The freight train service from Zhengzhou to Europe was launched in 2013, with one journey a month made to the northern port city of Hamburg, Germany. In recent years, services between Zhengzhou and Europe have grown rapidly, with some 120 trips made on average each month.
Three main European routes operate from Zhengzhou－to Hamburg and Munich in Germany, and Liege in Belgium.
A total of 13 logistics centers have been established by Zhengzhou International Hub Development and Construction Co in countries including France, Italy, Poland and Hungary. The centers will help distribute goods transported by rail to Hamburg, Munich and Liege throughout the European Union, using other modes of transportation.
Zhengzhou also operates rail freight routes to Moscow, the Russian capital, Almaty in Kazakhstan, Tashkent, capital of Uzbekistan, and the Vietnamese capital, Hanoi.
Kang said it takes more than 25 days to transport goods from Zhengzhou to Europe by sea, and seven days by air, so rail freight, which takes 14 to 16 days, is the ideal intermediate option.
“Since freight train services to Europe started to operate from Zhengzhou, many clients in different industries have arranged their production cycles and sales plans according to the rail timetable,” Kang said.
He added that only high-value and seasonal products were sent to Europe by rail initially.
“However, with freight train charges falling gradually, more goods, such as mechanical equipment, auto parts and furniture, have been transported by rail,” Kang said.
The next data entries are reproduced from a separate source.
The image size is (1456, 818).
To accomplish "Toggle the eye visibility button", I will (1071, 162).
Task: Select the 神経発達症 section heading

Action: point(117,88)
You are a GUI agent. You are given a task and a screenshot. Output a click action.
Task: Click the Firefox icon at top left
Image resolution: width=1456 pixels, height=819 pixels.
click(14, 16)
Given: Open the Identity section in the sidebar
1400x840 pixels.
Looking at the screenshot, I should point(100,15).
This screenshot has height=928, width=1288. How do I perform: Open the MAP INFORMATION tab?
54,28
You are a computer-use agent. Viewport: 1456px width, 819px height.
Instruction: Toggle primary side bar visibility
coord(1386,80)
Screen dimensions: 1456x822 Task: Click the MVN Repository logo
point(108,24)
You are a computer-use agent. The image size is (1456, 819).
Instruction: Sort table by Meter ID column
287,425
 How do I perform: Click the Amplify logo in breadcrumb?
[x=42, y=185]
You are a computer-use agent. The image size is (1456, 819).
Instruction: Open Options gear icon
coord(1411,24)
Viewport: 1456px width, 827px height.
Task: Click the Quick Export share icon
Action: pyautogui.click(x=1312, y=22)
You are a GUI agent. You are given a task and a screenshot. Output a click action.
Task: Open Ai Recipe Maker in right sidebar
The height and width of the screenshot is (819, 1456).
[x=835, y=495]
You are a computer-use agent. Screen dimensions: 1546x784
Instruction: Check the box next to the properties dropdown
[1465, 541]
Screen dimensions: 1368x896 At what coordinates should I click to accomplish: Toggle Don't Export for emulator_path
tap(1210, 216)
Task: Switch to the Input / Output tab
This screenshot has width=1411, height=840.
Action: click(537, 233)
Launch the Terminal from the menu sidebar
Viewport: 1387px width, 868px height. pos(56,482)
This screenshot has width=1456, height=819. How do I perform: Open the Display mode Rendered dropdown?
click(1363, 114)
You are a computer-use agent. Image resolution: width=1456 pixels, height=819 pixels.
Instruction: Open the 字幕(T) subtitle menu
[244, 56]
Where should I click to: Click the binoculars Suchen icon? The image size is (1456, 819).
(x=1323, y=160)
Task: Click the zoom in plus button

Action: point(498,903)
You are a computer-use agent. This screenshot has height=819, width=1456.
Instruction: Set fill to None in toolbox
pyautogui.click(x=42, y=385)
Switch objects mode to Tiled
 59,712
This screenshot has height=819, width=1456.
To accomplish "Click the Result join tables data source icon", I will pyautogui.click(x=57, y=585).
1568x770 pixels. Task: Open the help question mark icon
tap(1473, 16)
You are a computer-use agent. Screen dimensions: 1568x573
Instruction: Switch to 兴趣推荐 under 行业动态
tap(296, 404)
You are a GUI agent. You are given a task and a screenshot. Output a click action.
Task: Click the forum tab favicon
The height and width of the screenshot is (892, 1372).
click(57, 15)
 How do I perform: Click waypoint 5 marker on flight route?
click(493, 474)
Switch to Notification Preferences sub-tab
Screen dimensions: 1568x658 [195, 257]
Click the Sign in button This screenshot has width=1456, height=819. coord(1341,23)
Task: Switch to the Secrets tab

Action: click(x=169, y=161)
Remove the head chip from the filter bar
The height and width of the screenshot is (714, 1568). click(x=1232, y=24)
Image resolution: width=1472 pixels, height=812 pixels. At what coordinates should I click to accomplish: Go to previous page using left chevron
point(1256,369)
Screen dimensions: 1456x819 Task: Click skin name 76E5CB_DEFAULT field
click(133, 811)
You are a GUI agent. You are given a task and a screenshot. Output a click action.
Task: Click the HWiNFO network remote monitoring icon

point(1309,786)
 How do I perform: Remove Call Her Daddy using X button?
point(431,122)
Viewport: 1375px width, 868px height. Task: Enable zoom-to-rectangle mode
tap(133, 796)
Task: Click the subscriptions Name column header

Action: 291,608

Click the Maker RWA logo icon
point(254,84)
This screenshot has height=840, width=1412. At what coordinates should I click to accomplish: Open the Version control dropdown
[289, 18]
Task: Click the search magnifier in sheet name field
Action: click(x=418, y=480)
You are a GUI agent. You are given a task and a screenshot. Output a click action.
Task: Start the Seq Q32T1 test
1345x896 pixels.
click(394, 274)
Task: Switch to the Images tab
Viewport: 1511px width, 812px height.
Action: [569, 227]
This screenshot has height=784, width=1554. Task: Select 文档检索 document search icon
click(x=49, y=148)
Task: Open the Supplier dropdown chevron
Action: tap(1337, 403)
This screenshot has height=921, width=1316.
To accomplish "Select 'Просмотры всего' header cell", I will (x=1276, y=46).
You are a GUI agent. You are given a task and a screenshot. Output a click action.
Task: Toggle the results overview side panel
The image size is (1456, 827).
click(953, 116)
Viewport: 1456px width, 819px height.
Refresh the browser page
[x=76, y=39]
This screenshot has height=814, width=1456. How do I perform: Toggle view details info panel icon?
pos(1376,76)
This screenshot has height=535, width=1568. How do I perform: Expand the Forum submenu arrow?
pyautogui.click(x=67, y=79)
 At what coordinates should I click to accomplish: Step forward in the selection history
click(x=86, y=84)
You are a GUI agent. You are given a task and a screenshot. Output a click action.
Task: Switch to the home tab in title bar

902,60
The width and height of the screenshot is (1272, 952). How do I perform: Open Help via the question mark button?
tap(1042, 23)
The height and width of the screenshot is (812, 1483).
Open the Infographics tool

He added that every week, 12 to 13 trains leave Zhengzhou for Europe, and eight to 12 trains travel to the city from the continent.
In the first seven months of this year, nearly 405,000 items of medical supplies weighing a total of 2,663 tons were sent by rail to Europe from Zhengzhou to help fight the pandemic. Some 99 percent of the supplies came from China.
Kang said that as an important Belt and Road Initiative project, China-Europe freight trains have brought great opportunities to inland cities and boosted their economic development.
“They have made inland cities such as Zhengzhou ports of entry and exit and greatly improved logistics services, helping local companies become better involved in the global market and industrial supply chain, and bringing overseas companies closer to the Chinese market,” Kang added.
“As these services strengthen Zhengzhou’s position as an international transportation and logistics hub, more industries are moving into the city.”
The pandemic has not been fully controlled globally, so shipping and air transportation services will face obstacles on the road to recovery. As a result, rail freight will continue to be the preferred choice of transportation between China and Europe, Kang said.
“Before the pandemic, rail freight services had already seen rapid growth. A stable performance during the outbreak has increased market confidence in this form of transportation, and it will play a bigger role in boosting local economic development as well as China-Europe trade,” he said.